What you will do — In this exercise, every entry is to be copied exactly.

[Collected data]
+++
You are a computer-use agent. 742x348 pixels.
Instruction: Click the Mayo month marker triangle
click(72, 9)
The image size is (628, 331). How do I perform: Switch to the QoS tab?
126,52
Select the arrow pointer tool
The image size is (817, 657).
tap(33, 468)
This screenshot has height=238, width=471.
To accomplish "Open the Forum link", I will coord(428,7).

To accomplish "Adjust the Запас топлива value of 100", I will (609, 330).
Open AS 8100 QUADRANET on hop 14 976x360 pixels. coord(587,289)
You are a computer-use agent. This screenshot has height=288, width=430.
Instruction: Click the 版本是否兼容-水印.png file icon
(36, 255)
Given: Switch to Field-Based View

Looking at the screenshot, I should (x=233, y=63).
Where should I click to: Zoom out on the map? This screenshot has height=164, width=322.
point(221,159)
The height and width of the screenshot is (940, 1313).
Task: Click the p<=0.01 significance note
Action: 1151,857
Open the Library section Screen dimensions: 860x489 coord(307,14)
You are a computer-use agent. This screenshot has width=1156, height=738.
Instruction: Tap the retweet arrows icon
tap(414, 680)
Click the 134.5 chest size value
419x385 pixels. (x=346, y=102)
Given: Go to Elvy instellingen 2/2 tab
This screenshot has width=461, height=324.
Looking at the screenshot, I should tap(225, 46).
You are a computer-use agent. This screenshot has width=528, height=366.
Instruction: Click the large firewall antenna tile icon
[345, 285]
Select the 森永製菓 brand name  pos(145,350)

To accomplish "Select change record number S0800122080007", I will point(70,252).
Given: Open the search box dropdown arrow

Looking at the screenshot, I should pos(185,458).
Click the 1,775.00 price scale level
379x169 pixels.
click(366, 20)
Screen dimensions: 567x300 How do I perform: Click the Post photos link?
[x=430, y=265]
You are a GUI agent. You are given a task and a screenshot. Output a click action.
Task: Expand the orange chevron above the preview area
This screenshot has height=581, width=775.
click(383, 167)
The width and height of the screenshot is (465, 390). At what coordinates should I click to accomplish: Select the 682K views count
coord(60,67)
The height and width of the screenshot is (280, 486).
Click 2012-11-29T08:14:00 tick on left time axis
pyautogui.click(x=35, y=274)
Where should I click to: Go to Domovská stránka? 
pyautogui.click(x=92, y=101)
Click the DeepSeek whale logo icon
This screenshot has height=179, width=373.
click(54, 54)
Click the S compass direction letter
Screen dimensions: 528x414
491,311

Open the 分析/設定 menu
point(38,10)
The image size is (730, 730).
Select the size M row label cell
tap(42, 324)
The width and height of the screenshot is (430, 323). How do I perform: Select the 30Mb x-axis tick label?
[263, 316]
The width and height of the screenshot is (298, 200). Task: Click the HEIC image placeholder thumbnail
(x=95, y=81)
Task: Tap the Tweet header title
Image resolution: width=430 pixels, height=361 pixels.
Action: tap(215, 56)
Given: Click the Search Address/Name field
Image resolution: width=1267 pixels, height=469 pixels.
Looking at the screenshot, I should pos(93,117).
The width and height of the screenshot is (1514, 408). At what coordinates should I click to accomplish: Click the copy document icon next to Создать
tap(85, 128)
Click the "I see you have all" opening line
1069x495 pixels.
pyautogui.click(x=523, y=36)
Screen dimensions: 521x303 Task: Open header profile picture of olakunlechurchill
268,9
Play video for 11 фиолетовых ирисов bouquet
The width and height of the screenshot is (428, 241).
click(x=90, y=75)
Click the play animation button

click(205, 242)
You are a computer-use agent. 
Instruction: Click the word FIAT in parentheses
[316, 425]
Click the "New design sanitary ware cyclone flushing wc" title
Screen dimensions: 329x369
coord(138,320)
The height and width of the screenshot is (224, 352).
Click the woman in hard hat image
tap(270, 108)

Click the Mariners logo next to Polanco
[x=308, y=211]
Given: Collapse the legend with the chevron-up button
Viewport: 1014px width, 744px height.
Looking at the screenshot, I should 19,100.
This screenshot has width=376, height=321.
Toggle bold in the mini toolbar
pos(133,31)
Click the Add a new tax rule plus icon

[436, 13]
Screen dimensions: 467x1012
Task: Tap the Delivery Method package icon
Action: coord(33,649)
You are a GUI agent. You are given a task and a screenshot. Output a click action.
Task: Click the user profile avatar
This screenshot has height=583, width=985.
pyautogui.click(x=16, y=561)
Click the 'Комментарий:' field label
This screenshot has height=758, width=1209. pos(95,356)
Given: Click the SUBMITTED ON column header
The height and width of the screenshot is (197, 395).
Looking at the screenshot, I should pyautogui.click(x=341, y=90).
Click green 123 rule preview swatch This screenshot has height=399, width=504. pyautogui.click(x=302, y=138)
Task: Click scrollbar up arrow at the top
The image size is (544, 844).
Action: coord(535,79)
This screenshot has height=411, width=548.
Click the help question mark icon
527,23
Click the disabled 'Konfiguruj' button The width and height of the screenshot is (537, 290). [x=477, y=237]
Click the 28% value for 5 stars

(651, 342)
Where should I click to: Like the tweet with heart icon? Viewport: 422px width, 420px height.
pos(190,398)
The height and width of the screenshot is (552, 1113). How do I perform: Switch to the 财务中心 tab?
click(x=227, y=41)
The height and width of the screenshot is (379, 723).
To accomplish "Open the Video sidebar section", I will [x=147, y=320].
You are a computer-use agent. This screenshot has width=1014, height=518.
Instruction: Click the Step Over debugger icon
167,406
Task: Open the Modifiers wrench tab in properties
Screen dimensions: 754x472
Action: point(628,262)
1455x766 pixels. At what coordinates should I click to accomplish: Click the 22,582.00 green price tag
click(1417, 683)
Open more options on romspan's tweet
+++
Task response —
You are a computer-use agent. 742x348 pixels.
Instruction: Click the Mayo month marker triangle
click(72, 9)
The image size is (628, 331). How do I perform: Switch to the QoS tab?
126,52
Select the arrow pointer tool
The image size is (817, 657).
tap(33, 468)
This screenshot has height=238, width=471.
To accomplish "Open the Forum link", I will coord(428,7).

To accomplish "Adjust the Запас топлива value of 100", I will (609, 330).
Open AS 8100 QUADRANET on hop 14 976x360 pixels. coord(587,289)
You are a computer-use agent. This screenshot has height=288, width=430.
Instruction: Click the 版本是否兼容-水印.png file icon
(36, 255)
Given: Switch to Field-Based View

Looking at the screenshot, I should (x=233, y=63).
Where should I click to: Zoom out on the map? This screenshot has height=164, width=322.
point(221,159)
The height and width of the screenshot is (940, 1313).
Task: Click the p<=0.01 significance note
Action: 1151,857
Open the Library section Screen dimensions: 860x489 coord(307,14)
You are a computer-use agent. This screenshot has width=1156, height=738.
Instruction: Tap the retweet arrows icon
tap(414, 680)
Click the 134.5 chest size value
419x385 pixels. (x=346, y=102)
Given: Go to Elvy instellingen 2/2 tab
This screenshot has width=461, height=324.
Looking at the screenshot, I should tap(225, 46).
You are a computer-use agent. This screenshot has width=528, height=366.
Instruction: Click the large firewall antenna tile icon
[345, 285]
Select the 森永製菓 brand name  pos(145,350)

To accomplish "Select change record number S0800122080007", I will point(70,252).
Given: Open the search box dropdown arrow

Looking at the screenshot, I should pos(185,458).
Click the 1,775.00 price scale level
379x169 pixels.
click(366, 20)
Screen dimensions: 567x300 How do I perform: Click the Post photos link?
[x=430, y=265]
You are a GUI agent. You are given a task and a screenshot. Output a click action.
Task: Expand the orange chevron above the preview area
This screenshot has height=581, width=775.
click(383, 167)
The width and height of the screenshot is (465, 390). At what coordinates should I click to accomplish: Select the 682K views count
coord(60,67)
The height and width of the screenshot is (280, 486).
Click 2012-11-29T08:14:00 tick on left time axis
pyautogui.click(x=35, y=274)
Where should I click to: Go to Domovská stránka? 
pyautogui.click(x=92, y=101)
Click the DeepSeek whale logo icon
This screenshot has height=179, width=373.
click(54, 54)
Click the S compass direction letter
Screen dimensions: 528x414
491,311

Open the 分析/設定 menu
point(38,10)
The image size is (730, 730).
Select the size M row label cell
tap(42, 324)
The width and height of the screenshot is (430, 323). How do I perform: Select the 30Mb x-axis tick label?
[263, 316]
The width and height of the screenshot is (298, 200). Task: Click the HEIC image placeholder thumbnail
(x=95, y=81)
Task: Tap the Tweet header title
Image resolution: width=430 pixels, height=361 pixels.
Action: tap(215, 56)
Given: Click the Search Address/Name field
Image resolution: width=1267 pixels, height=469 pixels.
Looking at the screenshot, I should pos(93,117).
The width and height of the screenshot is (1514, 408). At what coordinates should I click to accomplish: Click the copy document icon next to Создать
tap(85, 128)
Click the "I see you have all" opening line
1069x495 pixels.
pyautogui.click(x=523, y=36)
Screen dimensions: 521x303 Task: Open header profile picture of olakunlechurchill
268,9
Play video for 11 фиолетовых ирисов bouquet
The width and height of the screenshot is (428, 241).
click(x=90, y=75)
Click the play animation button

click(205, 242)
You are a computer-use agent. 
Instruction: Click the word FIAT in parentheses
[316, 425]
Click the "New design sanitary ware cyclone flushing wc" title
Screen dimensions: 329x369
coord(138,320)
The height and width of the screenshot is (224, 352).
Click the woman in hard hat image
tap(270, 108)

Click the Mariners logo next to Polanco
[x=308, y=211]
Given: Collapse the legend with the chevron-up button
Viewport: 1014px width, 744px height.
Looking at the screenshot, I should 19,100.
This screenshot has width=376, height=321.
Toggle bold in the mini toolbar
pos(133,31)
Click the Add a new tax rule plus icon

[436, 13]
Screen dimensions: 467x1012
Task: Tap the Delivery Method package icon
Action: coord(33,649)
You are a GUI agent. You are given a task and a screenshot. Output a click action.
Task: Click the user profile avatar
This screenshot has height=583, width=985.
pyautogui.click(x=16, y=561)
Click the 'Комментарий:' field label
This screenshot has height=758, width=1209. pos(95,356)
Given: Click the SUBMITTED ON column header
The height and width of the screenshot is (197, 395).
Looking at the screenshot, I should pyautogui.click(x=341, y=90).
Click green 123 rule preview swatch This screenshot has height=399, width=504. pyautogui.click(x=302, y=138)
Task: Click scrollbar up arrow at the top
The image size is (544, 844).
Action: coord(535,79)
This screenshot has height=411, width=548.
Click the help question mark icon
527,23
Click the disabled 'Konfiguruj' button The width and height of the screenshot is (537, 290). [x=477, y=237]
Click the 28% value for 5 stars

(651, 342)
Where should I click to: Like the tweet with heart icon? Viewport: 422px width, 420px height.
pos(190,398)
The height and width of the screenshot is (552, 1113). How do I perform: Switch to the 财务中心 tab?
click(x=227, y=41)
The height and width of the screenshot is (379, 723).
To accomplish "Open the Video sidebar section", I will [x=147, y=320].
You are a computer-use agent. This screenshot has width=1014, height=518.
Instruction: Click the Step Over debugger icon
167,406
Task: Open the Modifiers wrench tab in properties
Screen dimensions: 754x472
Action: point(628,262)
1455x766 pixels. At what coordinates should I click to accomplish: Click the 22,582.00 green price tag
click(1417, 683)
Open more options on romspan's tweet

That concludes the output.